4. The learned Judge considered plaintiff's objection to the leave sought by the defendant to file reply and written statement and rejected the application in toto, relying on judgment of this Court in Chintaman Sukhdeo v. Shivaji Bhausaheb reported at . Among other things, the learned Judge observed that the written statement was not submitted along with the application.

5. I have heard Adv. Joshi, learned Counsel for the petitioner and Adv. Shaikh Majeed, learned Counsel for the respondent.

6. Adv. Joshi, learned Counsel for the petitioner, states that his client did not and even now, does not, intend to file any different written statement and reply to application under Order 39 Rules 1 and 2 of the Code was itself to be the written statement to the plaint. He stated that his client would not seek amendment to the written statement unless there are any subsequent developments, warranting amendment. As of now, his client would go to trial on the basis of this reply.

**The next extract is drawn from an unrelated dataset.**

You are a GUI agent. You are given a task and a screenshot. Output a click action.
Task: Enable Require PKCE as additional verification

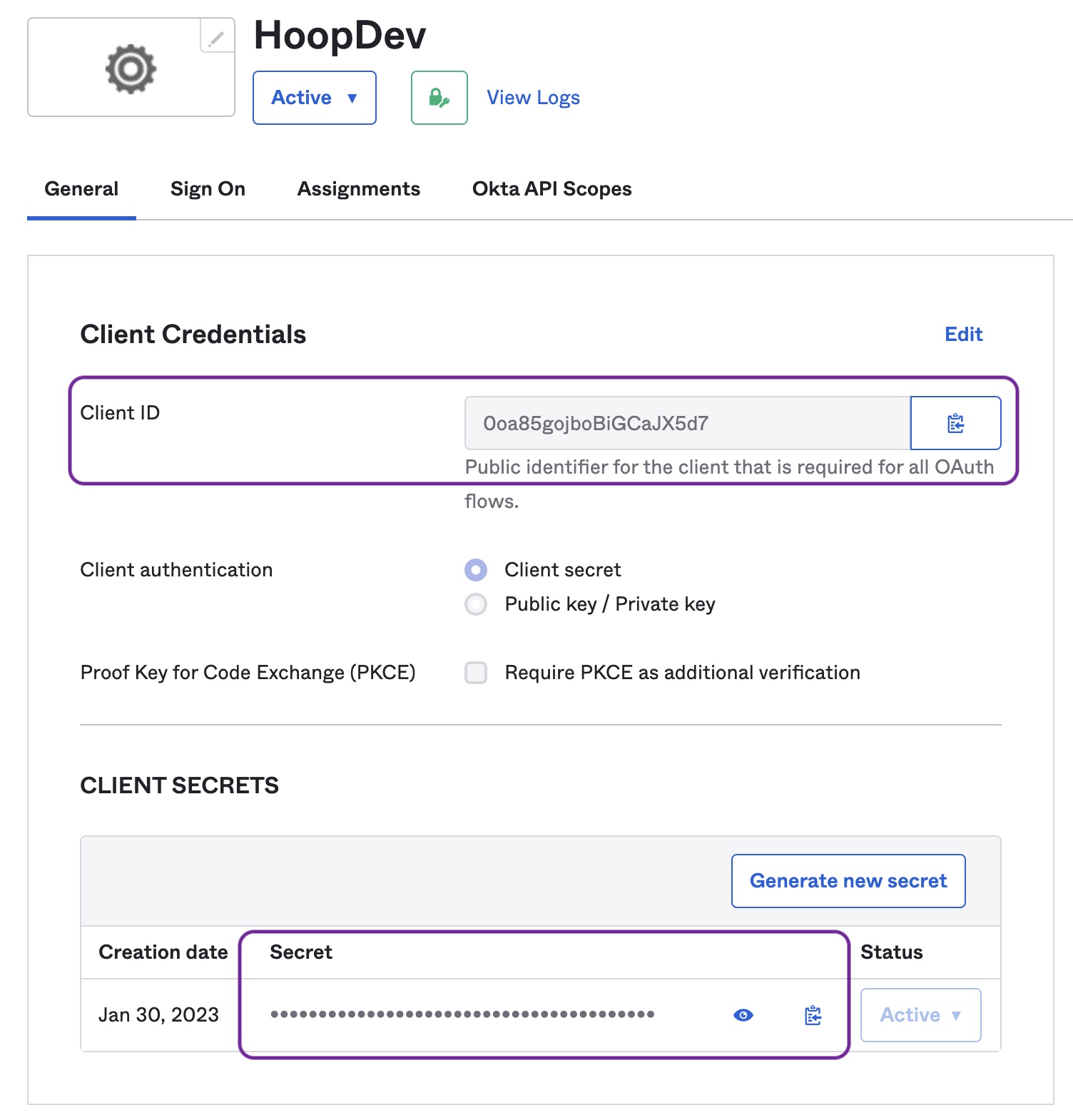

Had this position been made clear before the learned trial Judge, may be the learned trial Judge would have taken a different view.

7. Advocate Shaikh Majeed, learned Counsel for the respondent, submitted that in view of the observations of this Court in Chintaman Sukhdeo v. Shivaji Bhausaheb, unless the petitioner made out an exceptional or extraordinary case the discretion to permit the petitioner to file written statement beyond the period of 90 days could not have been exercised and therefore, the learned trial Judge has rightly rejected petitioners application.

8. Observations in paragraph 29 of the judgment in Chintaman v. Shivaji have to be read along with the context which is provided by paragraph 22 of the judgment, where the Division Bench of this Court observed that the intention was not to penalise the defendant who does not submit defence in the prescribed period. The changes in the Civil Procedure Code were aimed at curtailing delays and not defences. The learned trial Judge should have seen that after his rejection of the petitioner's application taking objection to the jurisdiction of the Court the petitioner had come up with the written statement within five days. Therefore, exceptional or extraordinary case did exist for the learned Judge to have exercised his discretion. It seems that the learned Judge felt that application at Exh. 16 whereby the petitioner sought to file reply and written statement on record was just another device for prolonging the proceedings, since the petitioner had not filed written statement along with application. Clarification by the learned Counsel for the petitioner would take care of this aspect.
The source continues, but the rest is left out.